Abstract

Aparna P.*, Subash Chandran M. P., Prasobh G. R., Remya S. B., Blessy M. R., Anu A. L.

ABSTRACT

Guillain-Barré syndrome (GBS) is a very rare immune mediated disorder which is associated with demyelination of peripheral nervous system and progressive muscle weakness that occurs mostly in previously healthy individuals. It usually presents with ascending paralysis and is severe enough to warrant hospital admission for its management. The incidence of GBS is 1.1-1.8 cases in 100,000 per year and the incidences increases with age. GBS clinical spectrum is heterogeneous and encompasses Acute Inflammatory Demyelinating Polyneuropathy (AIDP), Acute Motor Axonal Neuropathy (AMAN), Acute Motor and Sensory Axonal Neuropathy (AMSAN) and Miller Fisher Syndrome (MFS). The disease is typically characterized by a rapid onset of symmetrical limb weakness, which progresses over days to 4 weeks, and occurs in patients of all ages.
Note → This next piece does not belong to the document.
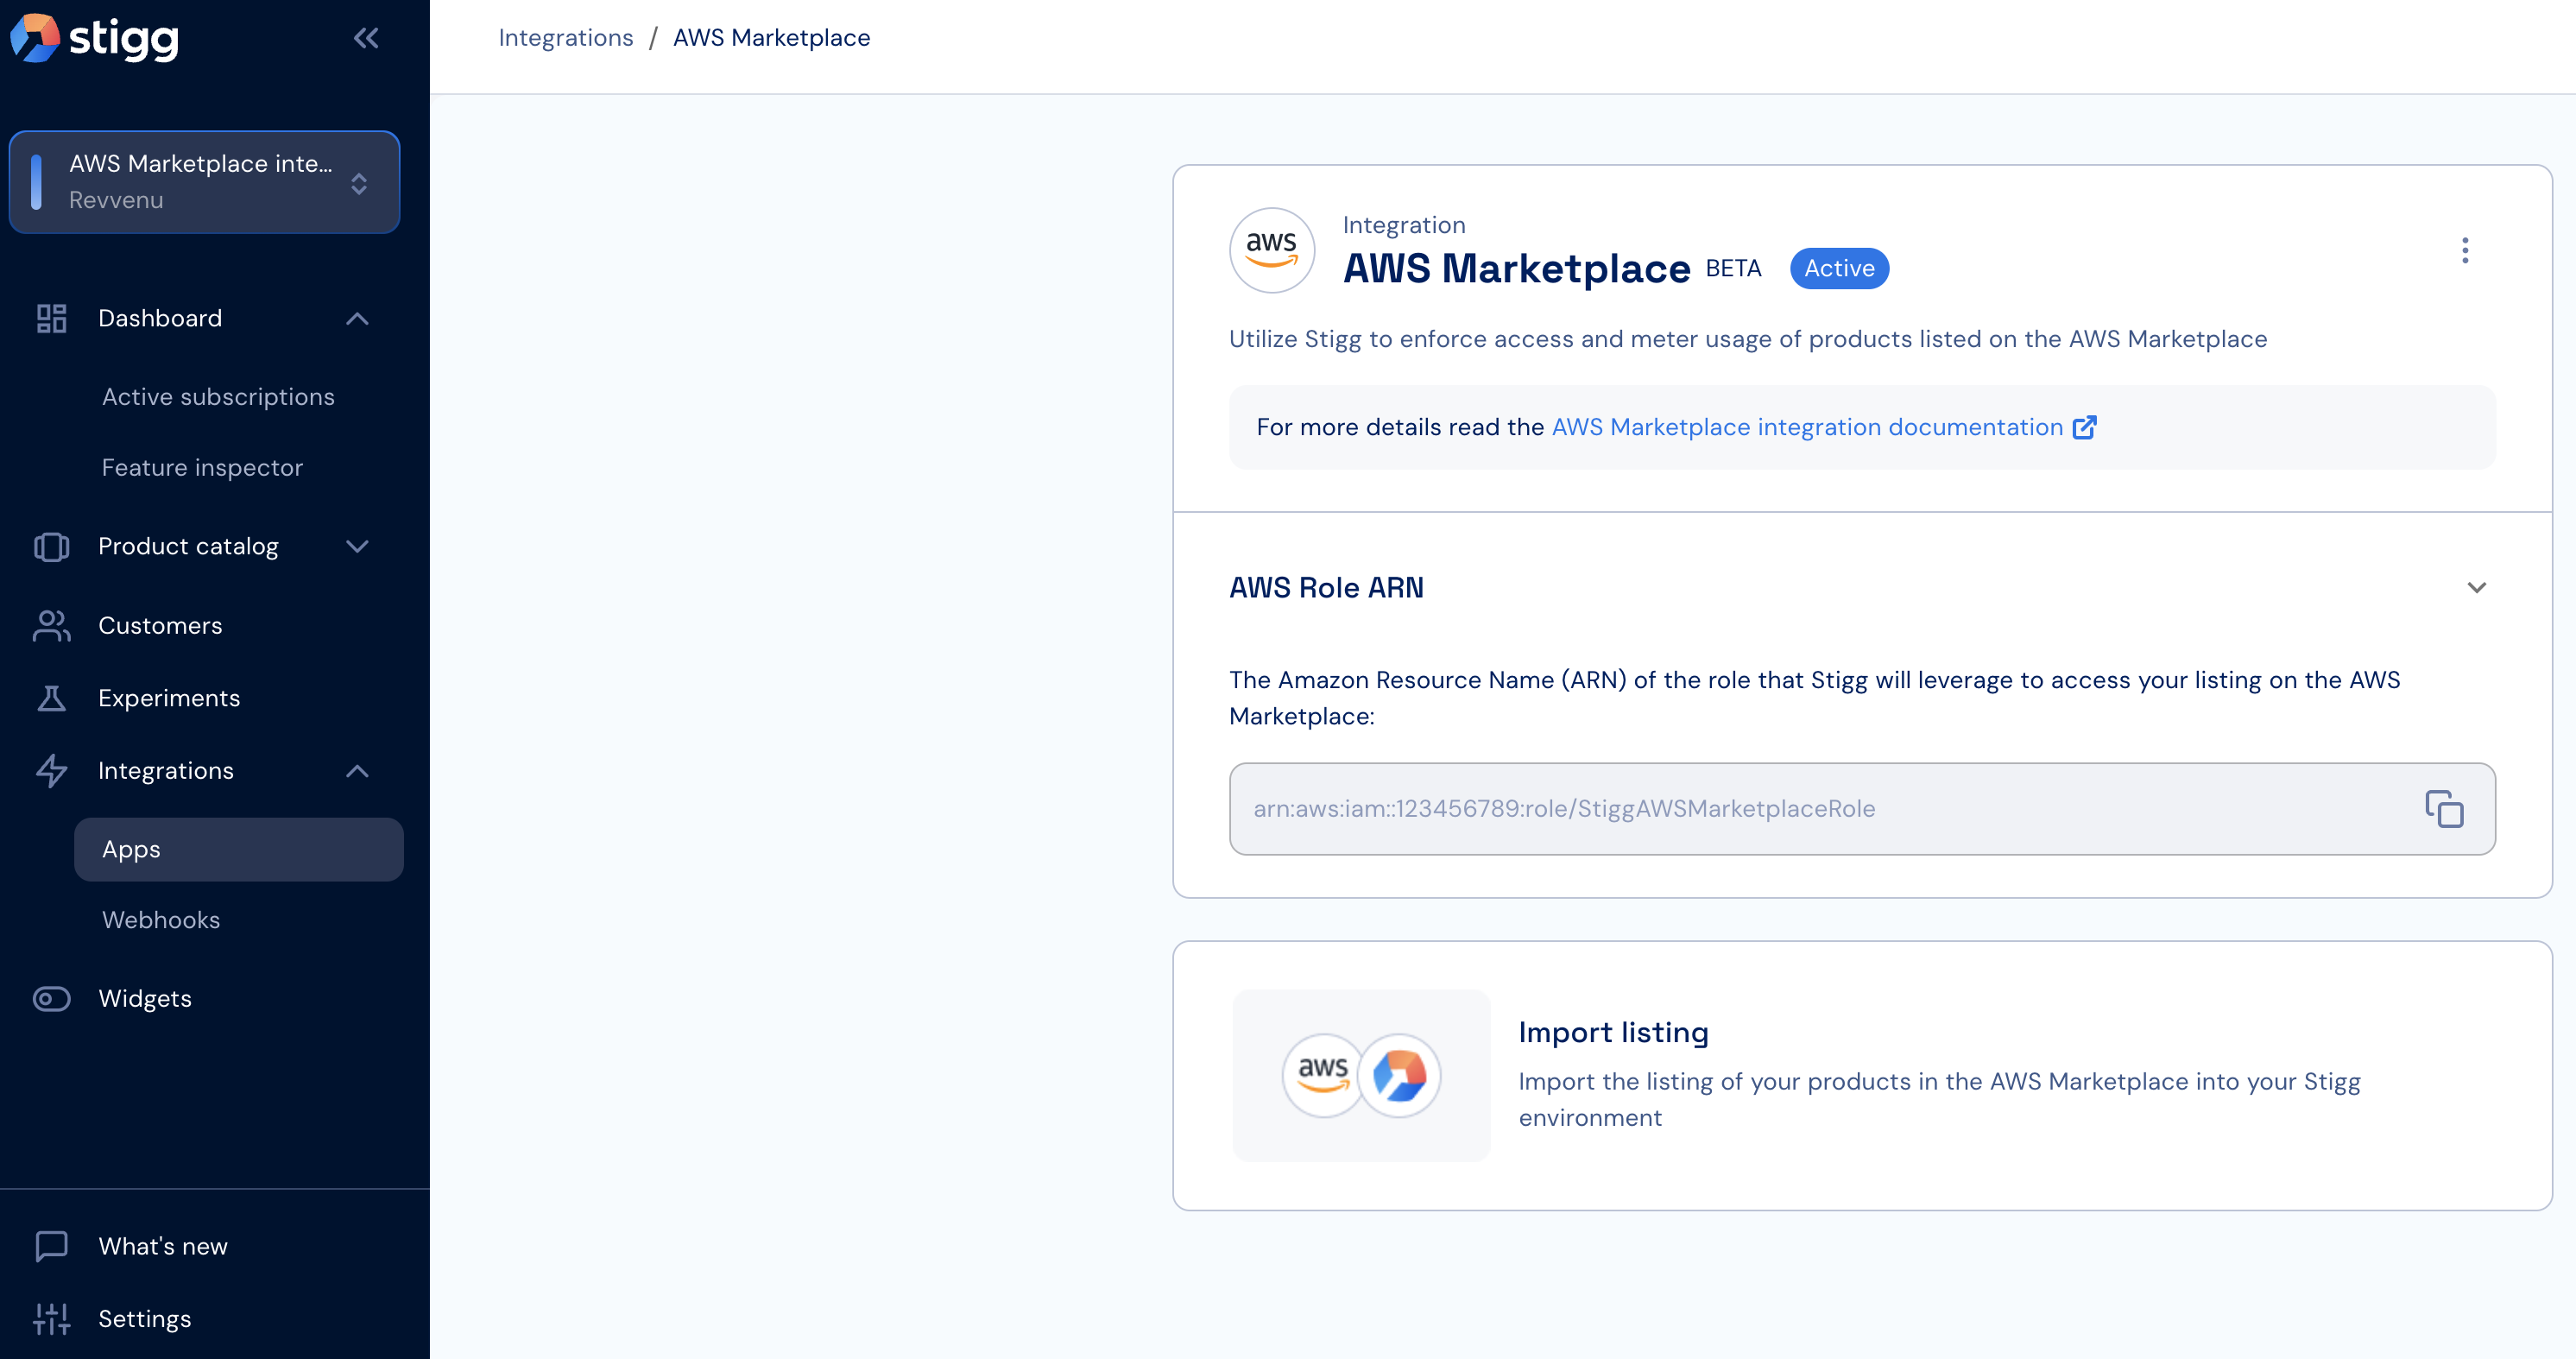2576x1359 pixels.
Task: Click the Stigg logo
Action: [94, 38]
Most patients also have sensory disturbances such as tingling or dull feelings. In developed countries GBS has become the most common cause of acute flaccid paralysis. Despite improved recognition and treatment, GBS continues to be a severe disease. Efficacious treatments include intravenous immunoglobulin and plasma exchange but supportive care during and following the hospitalization is also very much crucial.